%%

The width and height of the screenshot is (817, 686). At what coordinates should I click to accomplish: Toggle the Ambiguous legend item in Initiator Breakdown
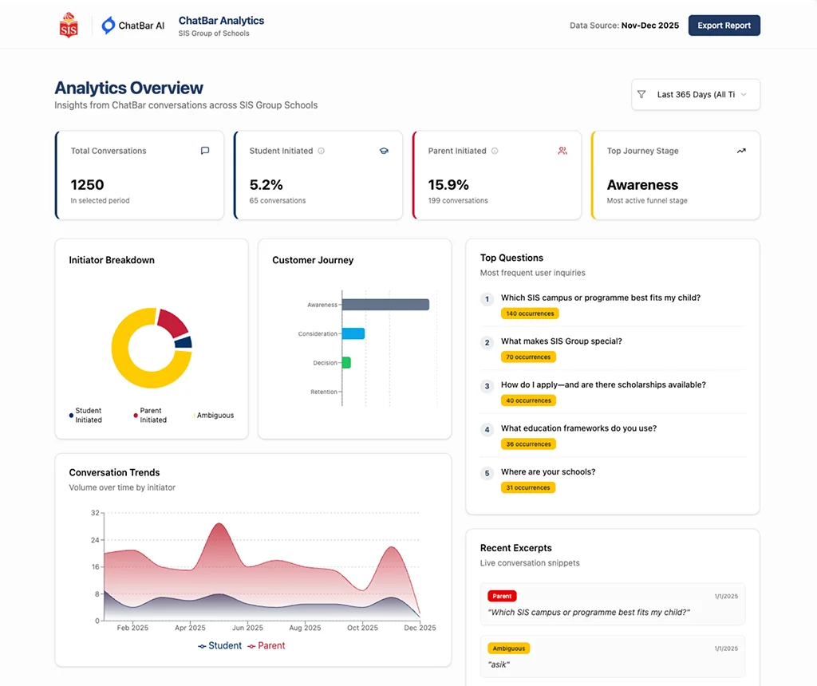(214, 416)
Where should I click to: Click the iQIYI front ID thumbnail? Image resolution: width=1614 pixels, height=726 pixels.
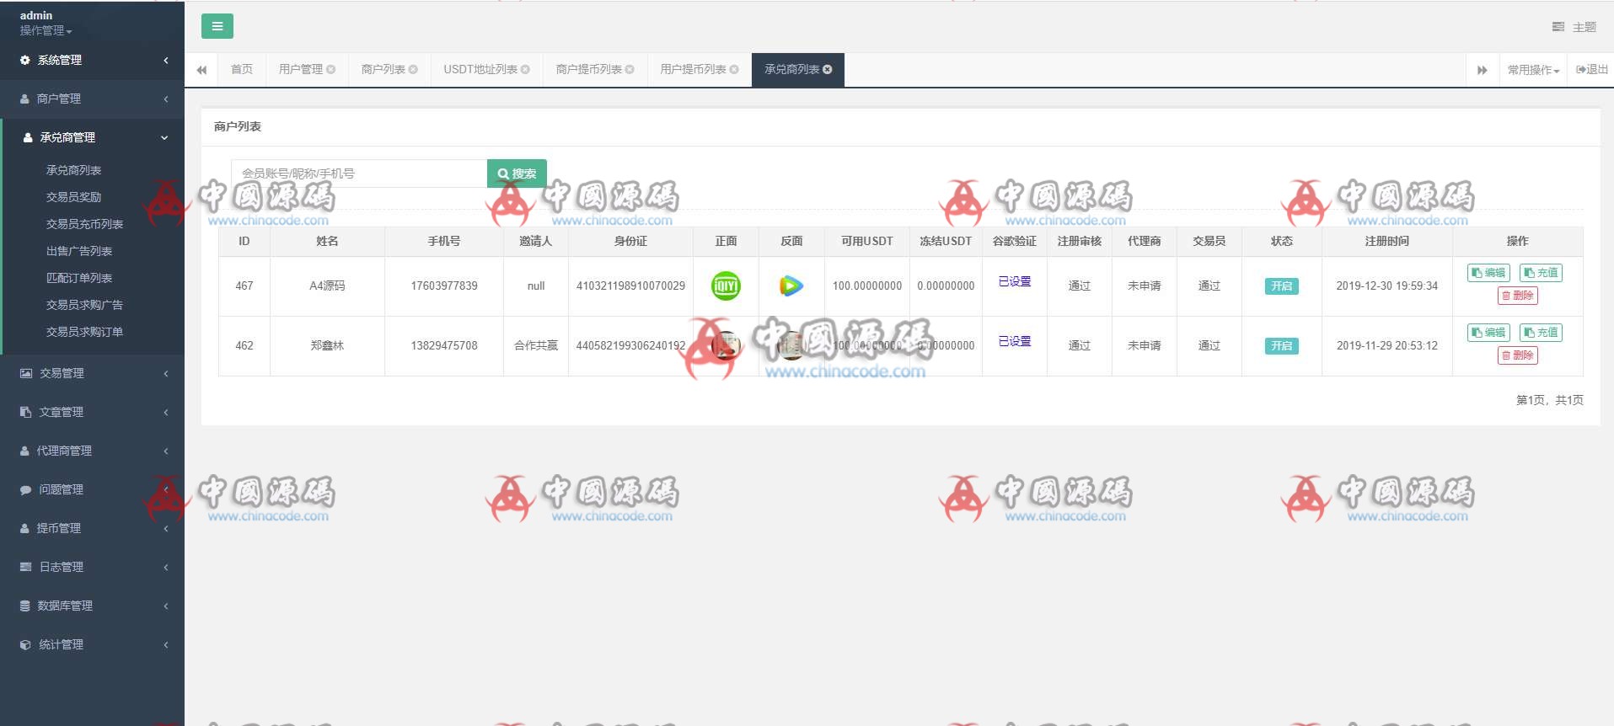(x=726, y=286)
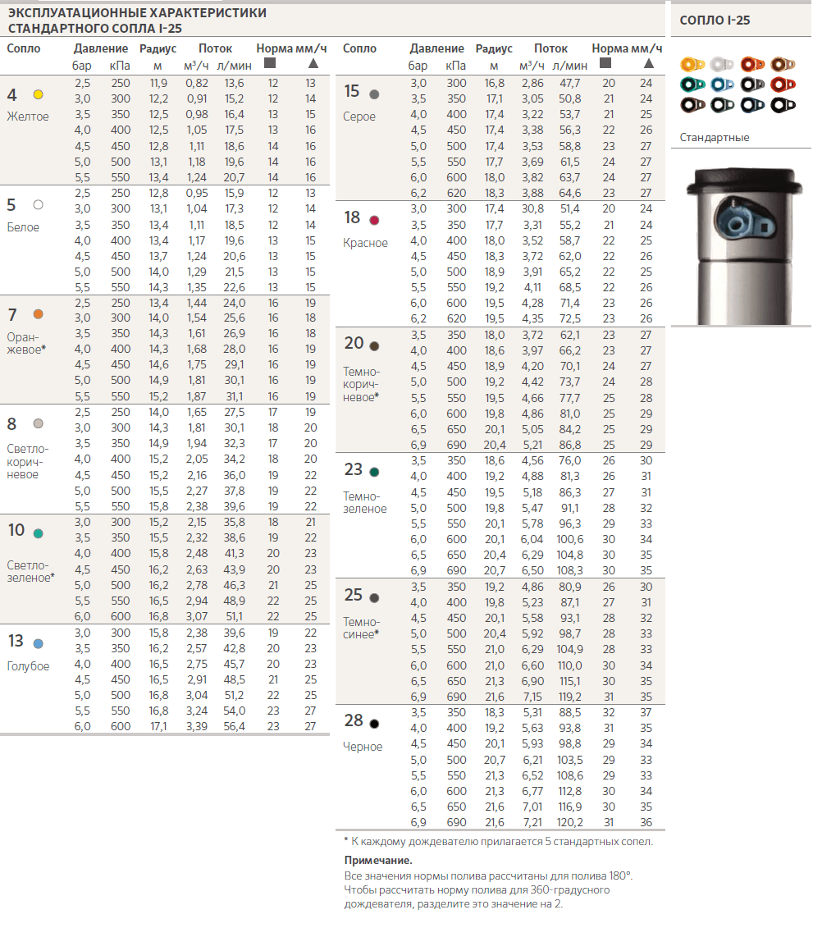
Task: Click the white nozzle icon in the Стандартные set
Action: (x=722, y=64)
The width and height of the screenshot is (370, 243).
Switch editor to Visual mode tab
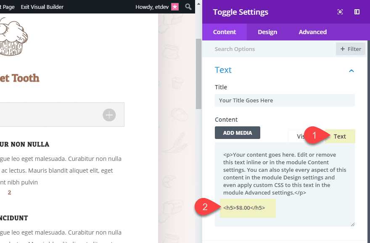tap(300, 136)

%%
%%

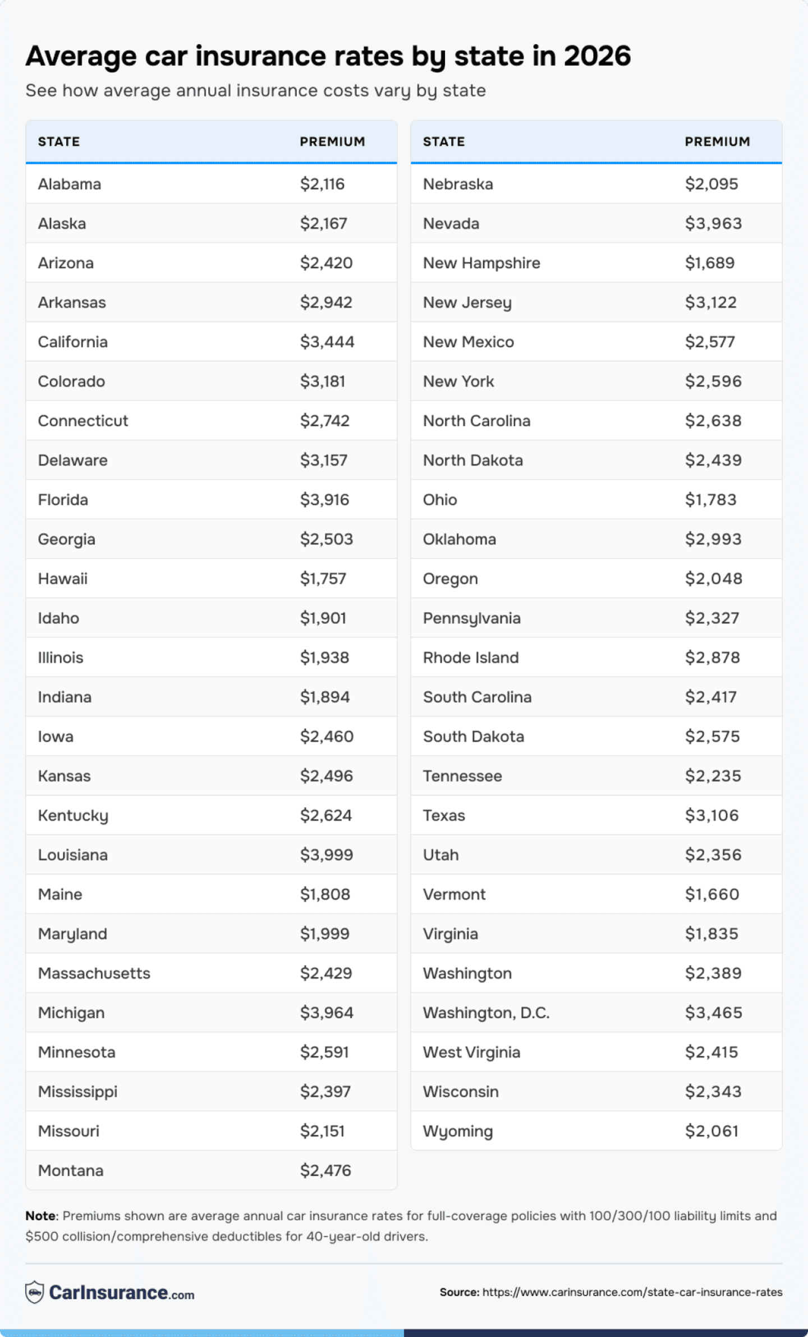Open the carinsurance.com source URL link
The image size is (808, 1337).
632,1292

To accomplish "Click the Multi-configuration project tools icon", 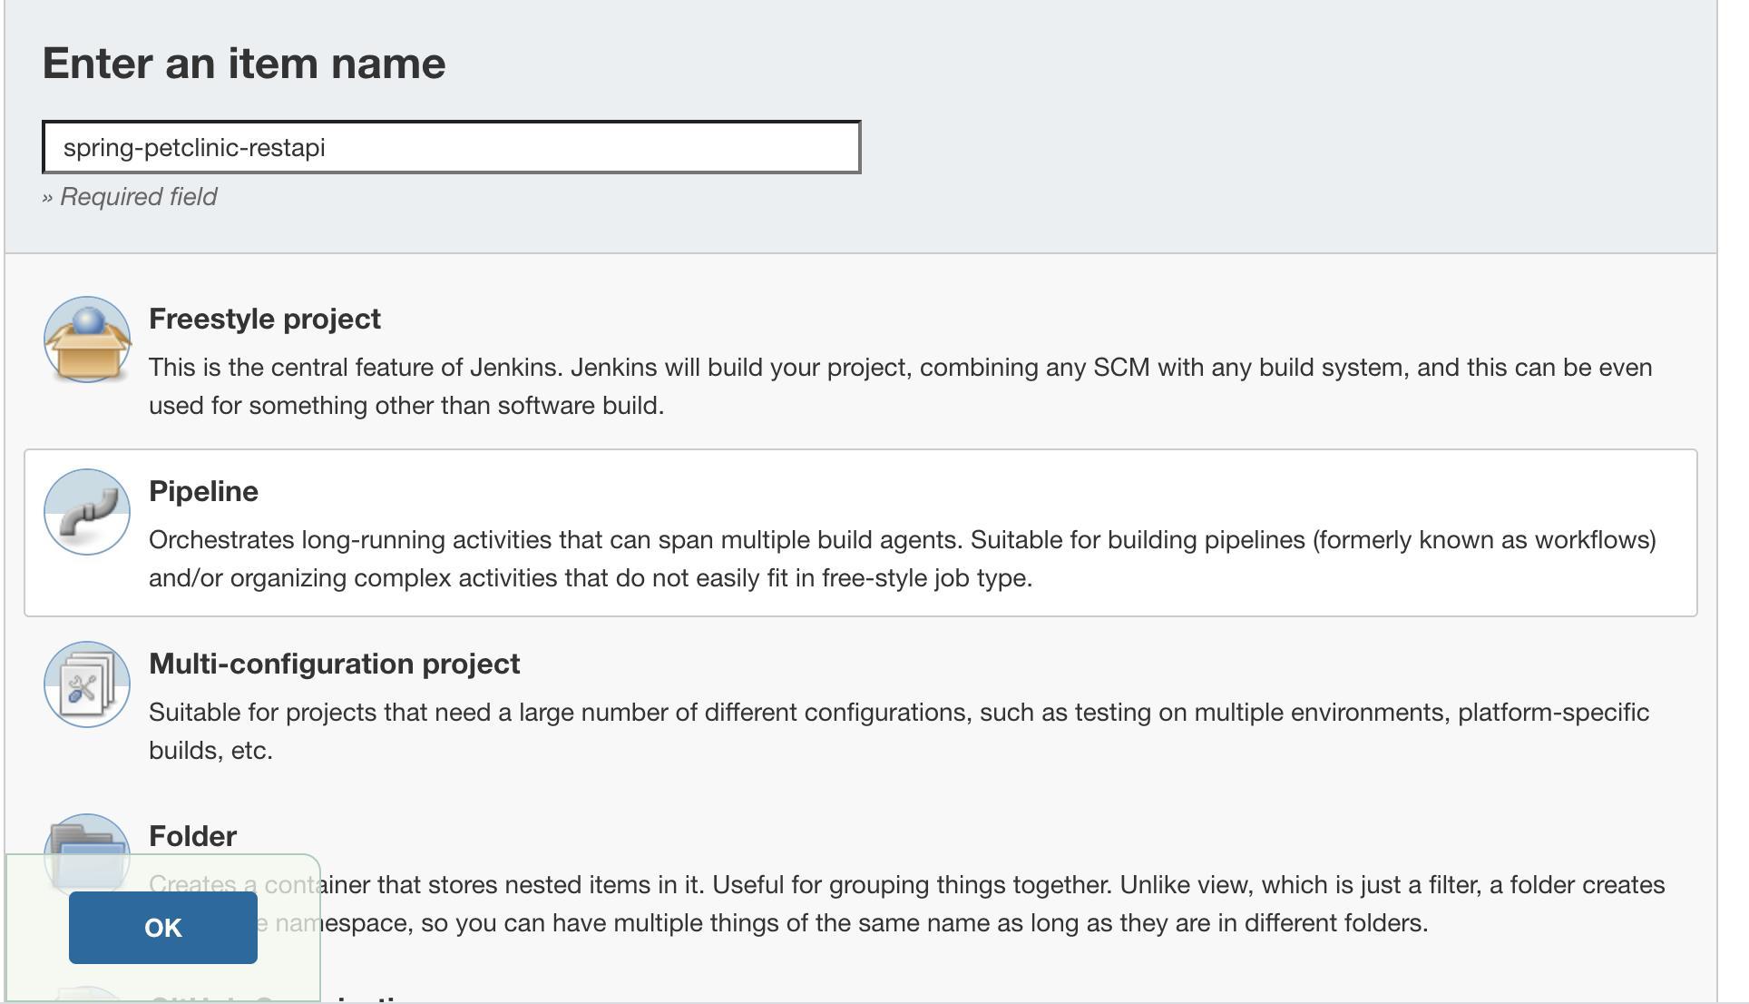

%%

Rewrite the lines from the line with "Where should I" to the line with "tap(300, 136)", changing "thumbnail" to "preview" and leaving everything else unchanged. Leave the pictures out.

Where should I click to: Click the iQIYI front ID preview? Image resolution: width=1614 pixels, height=726 pixels.
(x=726, y=286)
Task: Click the white nozzle icon in the Стандартные set
Action: (x=722, y=64)
The width and height of the screenshot is (370, 243).
Switch editor to Visual mode tab
tap(300, 136)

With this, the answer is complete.